If you are looking for gut-wrenching time full of heartache, sorrow and despair the data would suggest these ten songs:




In [372]:
#Data Prep
df_radiohead_sad_playlist = df_radiohead.sort_values('gloom_index').head(10)
df_radiohead_sad_playlist = df_radiohead_sad_playlist.sort_values('gloom_index', ascending=False)

#Plot Sad Plalist
fig = px.scatter(df_radiohead_sad_playlist, x= 'gloom_index', y = 'track_name',
            labels={'track_name':'Track Name', 'gloom_index':'Gloom Index'},
            title= '<b>The Ultimate Radiohead Playlist</b><br>The Numbers-Based Sadness Edition',
            template='plotly_dark', hover_name= 'track_name')

#Add Signature
fig.add_annotation(text='Data Source: <a href=”https://www.kaggle.com/datasets/lavagod/radiohead/versions/1?resource=download”>Radiohead Data</a> <br>Viz: <a href=”https://twitter.com/_prospecttheory”>@_prospecttheory</a> <br> <br> <br> <br> <br>', 
                    align='left',
                    showarrow=False,
                    xref='paper',
                    yref='paper',
                    x= -1.03,
                    y= -0.5)
fig.show()

If you are looking for more positivity and also danceability, then the data points you this way.

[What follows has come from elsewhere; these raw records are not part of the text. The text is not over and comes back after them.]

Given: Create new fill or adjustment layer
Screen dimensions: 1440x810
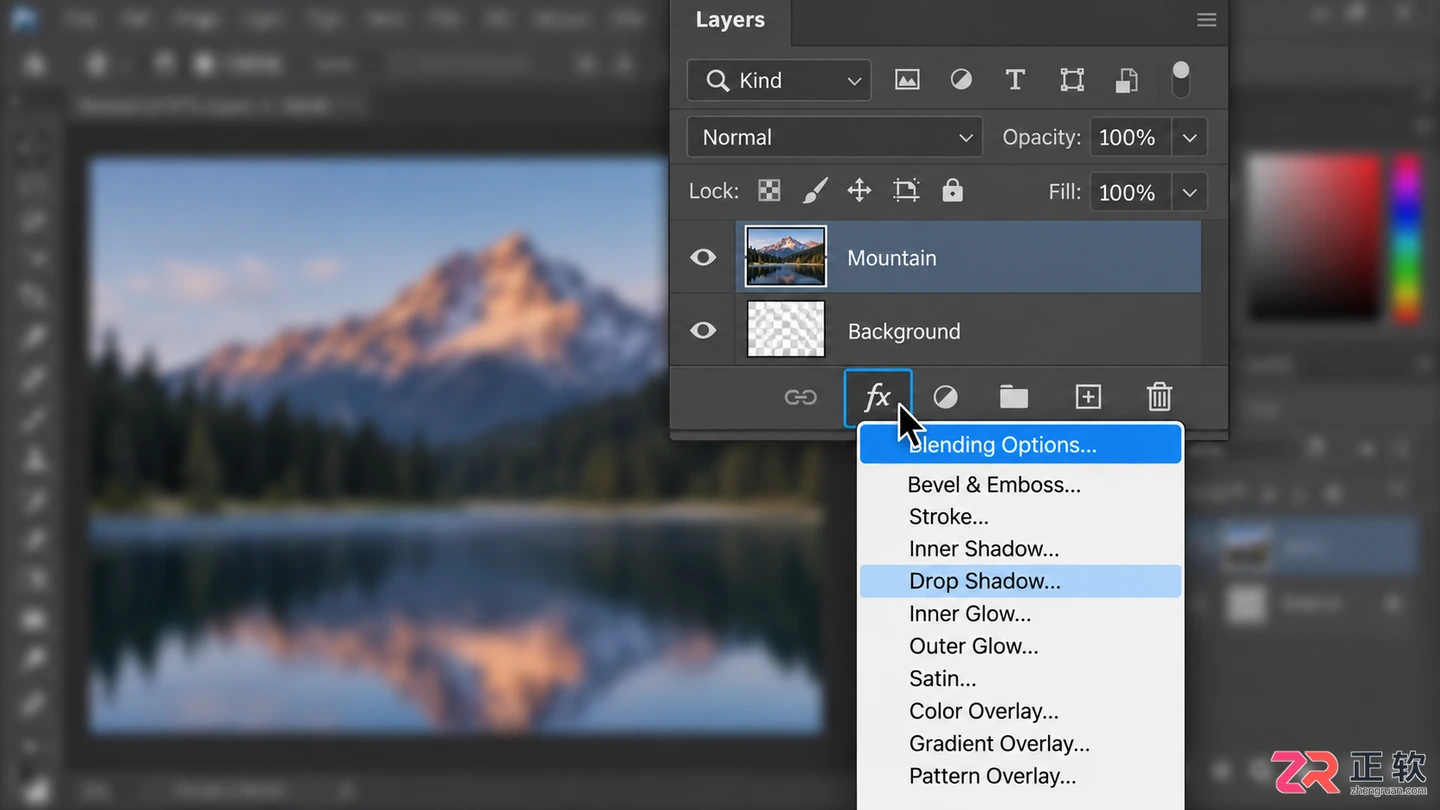Looking at the screenshot, I should [945, 398].
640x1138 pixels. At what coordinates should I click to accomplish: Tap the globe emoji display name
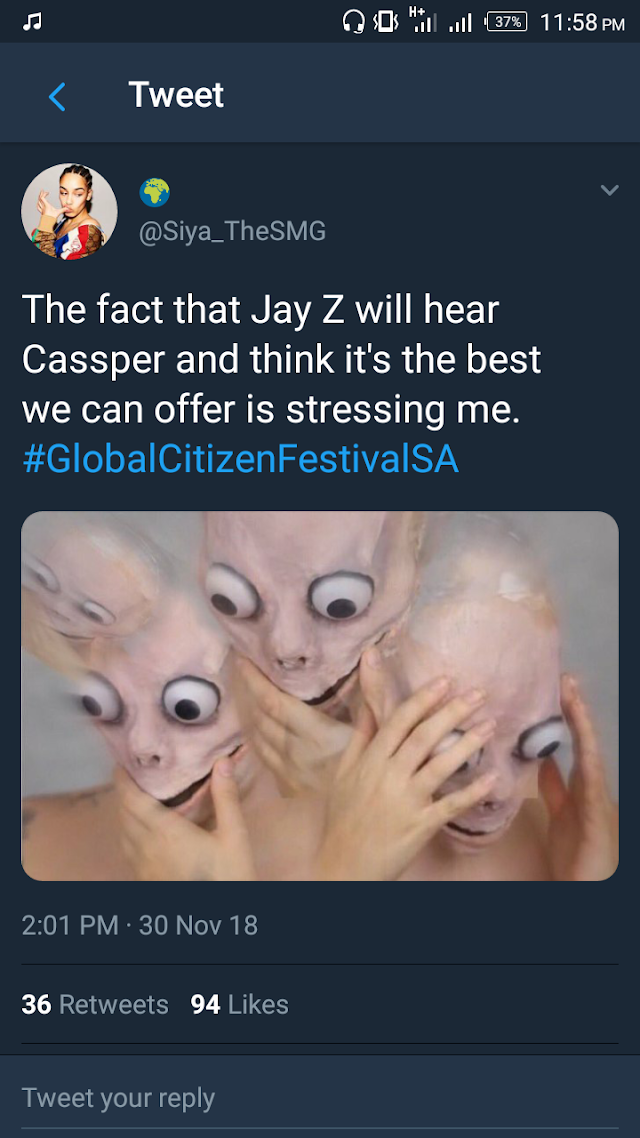click(155, 192)
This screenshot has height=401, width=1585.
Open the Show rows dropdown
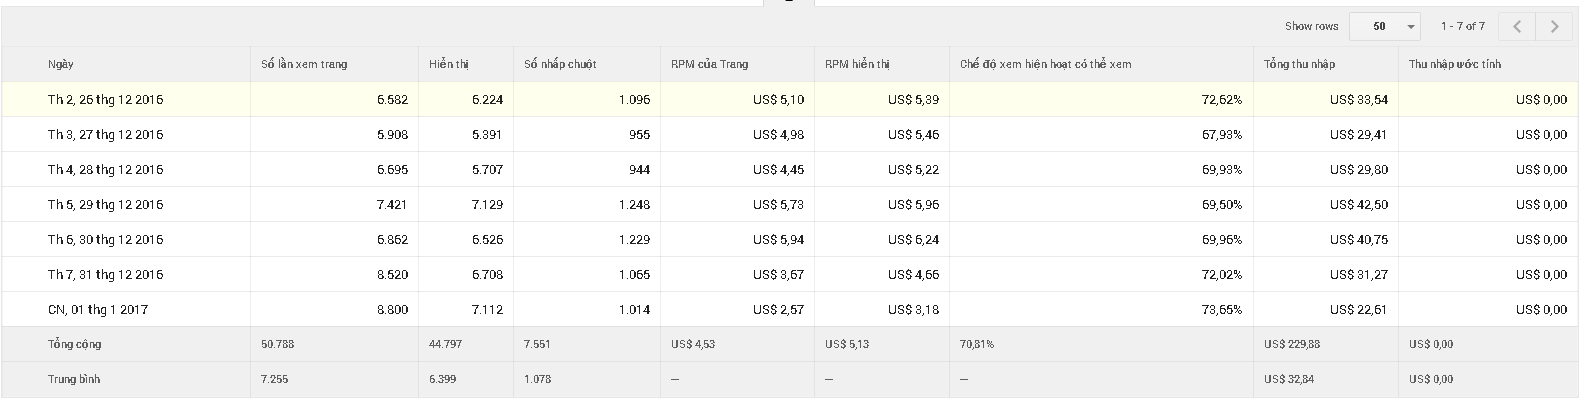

According to the numbers, these are the least sad songs of the band:



In [373]:
#Data Prep
df_radiohead_sad_playlist = df_radiohead.sort_values('gloom_index', ascending= False).head(10)
df_radiohead_sad_playlist = df_radiohead_sad_playlist.sort_values('gloom_index')

#Plot Least Sad Playlist
fig = px.scatter(df_radiohead_sad_playlist, x= 'gloom_index', y = 'track_name', color_discrete_sequence= ['yellow'],
            labels={'track_name':'Track Name', 'gloom_index':'Gloom Index'},
            title= '<b>The Ultimate Radiohead Playlist</b><br>The Numbers-Based Least Sad Edition',
            template='plotly_dark', hover_name= 'track_name')

#Add Signature
fig.add_annotation(text='Data Source: <a href=”https://www.kaggle.com/datasets/lavagod/radiohead/versions/1?resource=download”>Radiohead Data</a> <br>Viz: <a href=”https://twitter.com/_prospecttheory”>@_prospecttheory</a> <br> <br> <br> <br> <br>', 
                    align='left',
                    showarrow=False,
                    xref='paper',
                    yref='paper',
                    x= -1.03,
                    y= -0.5)
fig.show()

However, be careful. Let's just say the computer made a few interesting choices here. These tracks won't be a joyous love fest free of any challenging thoughts - it is Radiohead after all. Enjoy them anyway!